Protocol is an interactive art installation that attempts to realize a new form of human-machine symbiosis. Through a multi-modal interface, the piece networks the human with a group of sensing, artiﬁcially intelligent entities. It features a set of intelligent acoustic drums that can "bite back" whenever they are struck. The multi-modal interface allows these intelligent drums to sense and communicate with a participant via sound, rhythmic patterns and electrical stimulation of the participant's skin. The system combines a form of electro- tactile communication with an "embodied" approach to artiﬁcial intelligence known as reinforcement learning.
Steven J. Barnes holds a Ph.D. from the University of British Columbia (UBC). Trained as a behavioural neuroscientist, his neuroscientiﬁc expertise lies in the areas of learning and memory, psychiatric disorders, epilepsy, neuroplasticity and metaplasticity.

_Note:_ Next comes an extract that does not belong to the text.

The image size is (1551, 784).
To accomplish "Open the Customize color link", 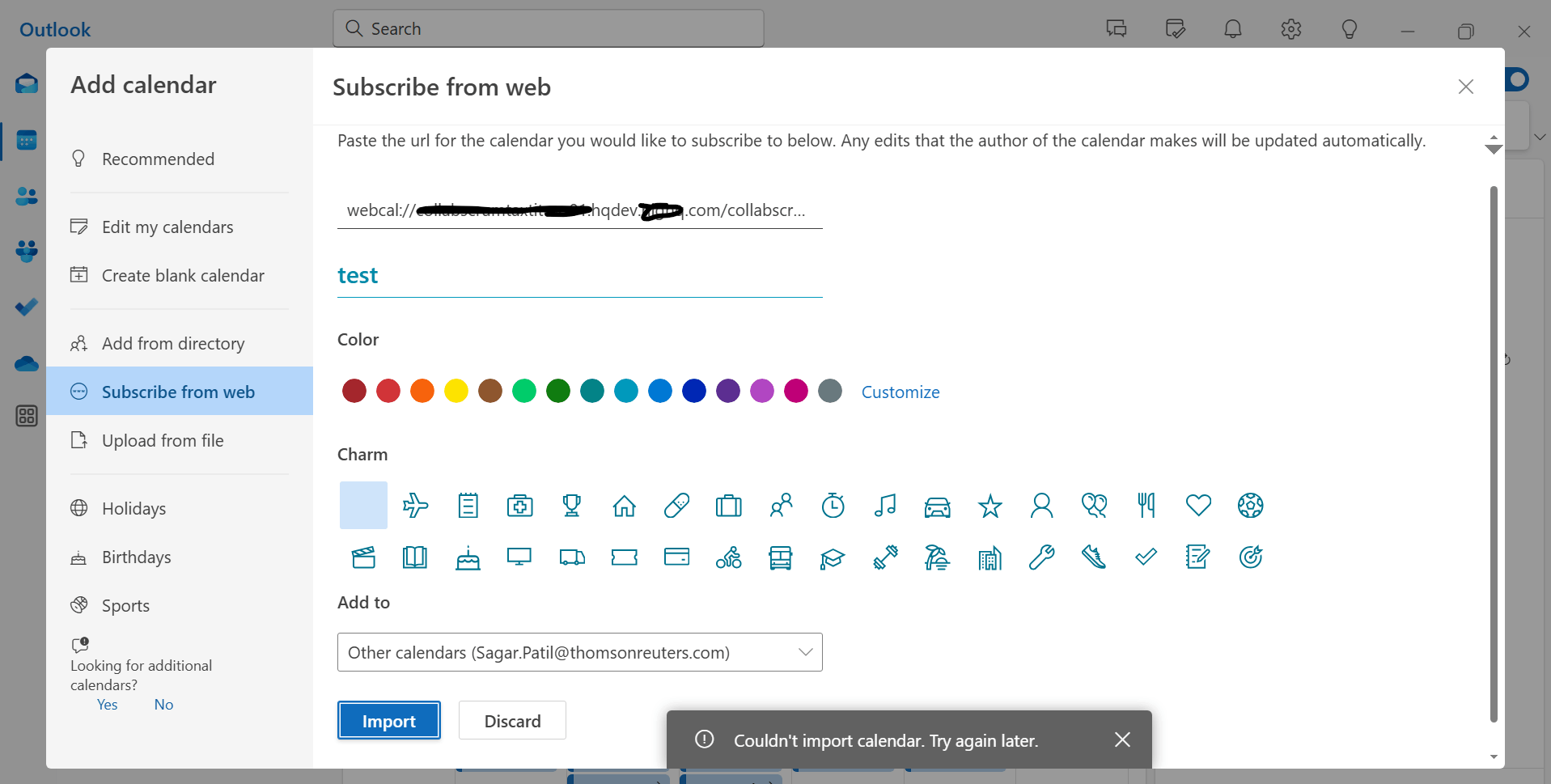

He currently teaches neuroscience and psychology at UBC, does research in the areas of (non-traditional) virtual reality, bodily awareness and embodied cognition, and runs a consulting and programming business.
Carlos Castellanos is an interdisciplinary artist and researcher with a wide array of interests such as embodiment, cybernetics and systems theory, networks, phenomenology and artificial intelligence. He is exploring the aesthetics of information technologies and their effects on lived embodied human experience. This has taken a variety of forms and include scholarly writing, net art, interactive installation, sound, performance and techno-conceptual systems. Castellanos is currently pursuing a Ph.D. at the School of Interactive Arts and Technology (SIAT), Simon Fraser University and splits his time between Vancouver and San Francisco.
Tyler Fox is an artist and researcher with a broad interest in embodiment, technology, posthuman identities, and the discursive and material practices that produce categorical distinctions and differences, such as ‘art’ and ‘science’. Tyler received his MFA in Intermedia from the Elam School of Fine Arts in New Zealand in 2004, he is currently a PhD candidate at the School of Interactive Arts and Technology at Simon Fraser University.
Yin He is an engineer with interests in wearable computing, social networking and electronic design. She has a Bachelors degree in Electrical Engineering from Queen's University and a Masters degree in Ubiquitous Computing from Simon Fraser University.
Diego Maranan is an artist, activist, and academic whose interests lie in the intersections of motion, bodies, and technologies. He is an MA candidate at the School of Interactive Arts and Technology at Simon Fraser University, where he previously studied computing science and contemporary dance. He has facilitated workshops both in new media art and in movement practices in Europe, Asia, and Canada. A recipient of an Honourable Mention for the 2006 Holy Body Tattoo Emerging Artist Award for British Columbia, he is an instructor at the University of the Philippines Open University, an afﬁliate of the Centre for International Studies at the University of the Philippines Diliman, and the Emerging Technologies Coordinator for WeDpro, a non-proﬁt organization that promotes the protection of human rights of women, youth and communities in the Philippines.